OPINION

Not dodging the tough decisions

For the past three-and-a-half years, the Greek political system has been dragging its feet and hemming and hawing over a relatively simple decision: which state organizations are needed, how many employees they need to have, and what to do with workers whose posts are made redundant by a civil service overhaul.

At the same time, politicians have managed to take some very tough decisions in regard to slashing the pensions and salaries of most Greeks. The political system has even acted as a mere bystander as hundreds of thousands of our compatriots have lost their jobs.

Every single person in this country has had to make some very tough decisions on a day-to-day basis just to make ends meet. But the political system has failed in the simple task of agreeing on the closure of even one single state entity. It digs up legal arguments to prevent such a thing from happening, drawing on the fact that the constitutional and legal framework it has designed itself leaves little room for radical changes. At other times it targets some state entity that has no real reason to exist, announces its closure, and then realizes that it was staffed almost exclusively by its cronies.

And so we come to Prime Minister Antonis Samaras’s death leap over the closure of the state broadcaster ERT.

His cabinet – even those who are members of his New Democracy party – have stubbornly refused to draw up a list of entities, military bases and other such bodies that are defunct and can be shut down. Even when they appear to be making progress, you will often see that they are merely pretending to have done something – for example announcing the merger of two hospitals when in fact they have simply abolished one of the two boards.

:: TASK SET ::
**A)** Copy the opinion piece word for word, starting at "Every single person" and ending at "state broadcaster ERT.".
**B)** In the opinion piece, what grounds does the political system use to argue against closing a state entity? Answer in one to three sentences.
**C)** Please pick up the opinion piece where it stops and keep writing it.

[Saved data entries]
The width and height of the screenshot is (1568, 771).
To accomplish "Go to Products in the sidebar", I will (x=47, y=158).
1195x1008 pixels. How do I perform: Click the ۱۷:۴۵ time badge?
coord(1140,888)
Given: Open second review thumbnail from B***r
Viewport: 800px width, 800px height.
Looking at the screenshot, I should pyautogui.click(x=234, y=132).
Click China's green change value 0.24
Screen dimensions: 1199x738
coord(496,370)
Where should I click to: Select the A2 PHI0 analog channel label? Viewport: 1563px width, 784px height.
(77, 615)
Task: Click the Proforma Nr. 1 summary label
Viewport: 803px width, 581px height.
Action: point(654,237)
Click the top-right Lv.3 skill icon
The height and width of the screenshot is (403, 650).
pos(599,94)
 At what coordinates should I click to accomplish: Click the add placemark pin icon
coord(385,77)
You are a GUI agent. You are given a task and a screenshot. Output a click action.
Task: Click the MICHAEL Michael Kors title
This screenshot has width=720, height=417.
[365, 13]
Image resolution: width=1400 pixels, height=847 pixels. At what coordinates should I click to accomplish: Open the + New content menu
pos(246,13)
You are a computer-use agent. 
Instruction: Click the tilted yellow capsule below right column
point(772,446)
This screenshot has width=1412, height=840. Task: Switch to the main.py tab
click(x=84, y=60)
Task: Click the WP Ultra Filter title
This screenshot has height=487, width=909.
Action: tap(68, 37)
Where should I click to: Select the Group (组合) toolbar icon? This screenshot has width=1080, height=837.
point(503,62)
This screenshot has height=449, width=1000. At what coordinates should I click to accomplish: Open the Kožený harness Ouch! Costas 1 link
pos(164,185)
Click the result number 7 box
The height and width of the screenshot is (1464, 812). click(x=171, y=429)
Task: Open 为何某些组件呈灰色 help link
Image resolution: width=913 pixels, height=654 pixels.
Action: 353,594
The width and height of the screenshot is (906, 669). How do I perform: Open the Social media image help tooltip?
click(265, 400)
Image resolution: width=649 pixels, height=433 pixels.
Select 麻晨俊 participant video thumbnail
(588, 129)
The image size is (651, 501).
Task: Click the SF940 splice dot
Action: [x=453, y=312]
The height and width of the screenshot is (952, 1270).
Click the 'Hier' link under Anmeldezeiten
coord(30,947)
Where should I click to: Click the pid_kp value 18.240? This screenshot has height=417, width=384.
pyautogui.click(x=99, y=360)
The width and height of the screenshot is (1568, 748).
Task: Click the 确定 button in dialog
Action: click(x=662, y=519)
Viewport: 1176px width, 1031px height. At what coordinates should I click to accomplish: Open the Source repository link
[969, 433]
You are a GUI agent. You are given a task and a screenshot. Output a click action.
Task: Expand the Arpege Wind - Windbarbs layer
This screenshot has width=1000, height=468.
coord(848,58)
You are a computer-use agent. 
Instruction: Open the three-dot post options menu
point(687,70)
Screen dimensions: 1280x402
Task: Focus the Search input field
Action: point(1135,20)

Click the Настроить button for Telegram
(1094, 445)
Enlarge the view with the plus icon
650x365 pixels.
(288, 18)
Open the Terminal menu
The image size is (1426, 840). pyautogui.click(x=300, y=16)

:: RESULTS OF THE EXERCISE ::
**A)**
Every single person in this country has had to make some very tough decisions on a day-to-day basis just to make ends meet. But the political system has failed in the simple task of agreeing on the closure of even one single state entity. It digs up legal arguments to prevent such a thing from happening, drawing on the fact that the constitutional and legal framework it has designed itself leaves little room for radical changes. At other times it targets some state entity that has no real reason to exist, announces its closure, and then realizes that it was staffed almost exclusively by its cronies.

And so we come to Prime Minister Antonis Samaras’s death leap over the closure of the state broadcaster ERT.

**B)** It digs up legal arguments. These rest on the fact that the constitutional and legal framework, which the system designed itself, leaves little room for radical changes.

**C)**
Coalition partners PASOK and Democratic Left are also set against anyone being fired from the civil service, making the task that much more difficult.

ERT’s shutdown was certainly carried out in the worst possible way from the point of view of public opinion and political symbolism. But the problem is still very much apparent. Someone had to break the taboo and take the decision to overhaul at least one public service.

Greece’s three political leaders will face the same dilemma again, and very soon, just as anyone who is in government will have to deal with the issue. The country needs to learn to live with such changes, and on a practical level this means that its politicians need to finally take the decisions that so many thousands of Greeks have already had to take at great cost over the past few years.